The essay was not written by Kundera as one text, but rather as various individual texts written in specific circumstances, designed to be published in a single work.[1]
In 1983, Kundera wrote "The Depreciated Legacy of Cervantes," which later became the first part of The Art of the Novel. Later that year, the Paris Review asked Christian Salmon to interview Kundera about his experiences with novel writing. The first part of the dialogue, "Dialogue on the Art of the Novel," became the second part of the essay. The third part of the essay is described as "Notes Inspired by The Sleepwalkers," a series of reflections on The Sleepwalkers (Broch novel). The majority of the remainder of the book is Kundera's personal reflections on literature, both his own and that of Franz Kafka.[2]
In the first section of The Art of the Novel, Kundera describes his opinion on Edmund Husserl's description of a "crisis of European humanity"[3] and extrapolates his opinion on the topic to European literature of the Modern Era, particularly the novel. Kundera describes the impact of writers such as Cervantes, Descartes, Balzac, James Joyce, and Tolstoy on the evolution of the novel in modern history. Later, Kundera includes a section dedicated to his reflections on The Sleepwalkers, a novel by Hermann Broch that he viewed as especially influential to his own writing. In the sixth part of the essay, Kundera writes a dictionary titled "Sixty-three words" describing sixty-three words that he regularly uses and considers important to his personal experiences in writing novels.[4] The last section of the novel is entitled "Jerusalem Address: The Novel and Europe," and it is primarily the speech he delivered after having received the Jerusalem Prize in 1985.[5]

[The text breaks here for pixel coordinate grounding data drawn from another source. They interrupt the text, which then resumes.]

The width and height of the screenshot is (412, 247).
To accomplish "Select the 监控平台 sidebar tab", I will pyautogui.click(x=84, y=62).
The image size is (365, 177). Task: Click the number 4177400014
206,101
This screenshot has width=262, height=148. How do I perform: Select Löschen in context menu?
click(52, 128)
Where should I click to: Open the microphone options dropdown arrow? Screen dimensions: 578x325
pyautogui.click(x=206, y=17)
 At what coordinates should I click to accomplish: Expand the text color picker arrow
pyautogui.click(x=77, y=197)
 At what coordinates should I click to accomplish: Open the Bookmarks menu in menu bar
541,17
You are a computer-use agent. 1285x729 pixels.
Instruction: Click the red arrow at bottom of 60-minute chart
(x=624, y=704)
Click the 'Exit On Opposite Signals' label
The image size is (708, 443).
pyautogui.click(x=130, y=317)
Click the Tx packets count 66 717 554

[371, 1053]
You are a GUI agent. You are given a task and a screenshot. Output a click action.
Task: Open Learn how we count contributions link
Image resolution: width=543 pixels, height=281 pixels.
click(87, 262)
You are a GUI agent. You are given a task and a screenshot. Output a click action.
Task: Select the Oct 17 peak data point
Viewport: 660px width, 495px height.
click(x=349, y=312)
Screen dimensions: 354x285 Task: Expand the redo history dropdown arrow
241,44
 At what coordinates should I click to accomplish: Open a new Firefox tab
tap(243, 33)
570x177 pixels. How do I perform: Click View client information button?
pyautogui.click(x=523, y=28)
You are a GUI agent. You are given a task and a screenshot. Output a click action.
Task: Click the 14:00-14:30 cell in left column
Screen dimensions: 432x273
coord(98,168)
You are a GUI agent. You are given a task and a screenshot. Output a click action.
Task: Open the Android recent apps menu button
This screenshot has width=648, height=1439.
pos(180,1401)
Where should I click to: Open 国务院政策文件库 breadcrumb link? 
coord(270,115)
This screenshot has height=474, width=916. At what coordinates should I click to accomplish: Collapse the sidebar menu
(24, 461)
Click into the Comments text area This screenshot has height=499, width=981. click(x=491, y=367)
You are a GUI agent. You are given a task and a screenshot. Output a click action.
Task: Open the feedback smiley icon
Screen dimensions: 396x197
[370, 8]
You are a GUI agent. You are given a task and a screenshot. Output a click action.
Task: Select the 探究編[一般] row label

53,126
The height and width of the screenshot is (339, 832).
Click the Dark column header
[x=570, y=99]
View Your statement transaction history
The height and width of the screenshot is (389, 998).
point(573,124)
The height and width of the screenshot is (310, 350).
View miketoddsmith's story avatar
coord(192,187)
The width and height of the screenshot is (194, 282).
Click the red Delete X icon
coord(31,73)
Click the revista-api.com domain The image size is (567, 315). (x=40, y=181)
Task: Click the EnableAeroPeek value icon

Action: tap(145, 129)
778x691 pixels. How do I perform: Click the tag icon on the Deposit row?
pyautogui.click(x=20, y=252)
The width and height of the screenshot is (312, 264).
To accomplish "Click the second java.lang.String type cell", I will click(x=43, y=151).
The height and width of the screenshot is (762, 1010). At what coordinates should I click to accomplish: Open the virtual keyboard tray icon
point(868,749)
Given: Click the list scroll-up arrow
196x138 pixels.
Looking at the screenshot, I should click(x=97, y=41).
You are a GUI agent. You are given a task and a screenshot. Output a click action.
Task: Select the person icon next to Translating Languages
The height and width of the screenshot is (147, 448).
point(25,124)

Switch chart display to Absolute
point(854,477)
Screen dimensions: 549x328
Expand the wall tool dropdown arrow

Professor Perry Meisel wrote that a "collection of five essays and two dialogues published over the last decade, The Art of the Novel recommends self-effacement as a precept of writing and dooms purveyors of dogma in either literature or criticism."[6]
W. L. Webb for The Guardian complained of Kundera for flourishing his cleverness "like a matador's cape," describing that he "can never read two pages of Milan Kundera without trying to remember who called Matthew Arnold Mr Kidglove Cocksure." Webb further notes that "in spite of the showing off, Kundera is usually pointing to something interesting."[7]
Ian Watt for the Los Angeles Times wrote "the mind behind the novels is essentially serious, and yet they are very funny, sometimes farcical. Our puzzlement is not wholly laid to rest in Kundera’s new book, 'The Art of the Novel.'” Watt compares The Art of the Novel to previous works by Kundera and the questions that he perceives them to leave unanswered, in particular the contrast between the serious nature of Kundera and the very funny nature of his writing.[8]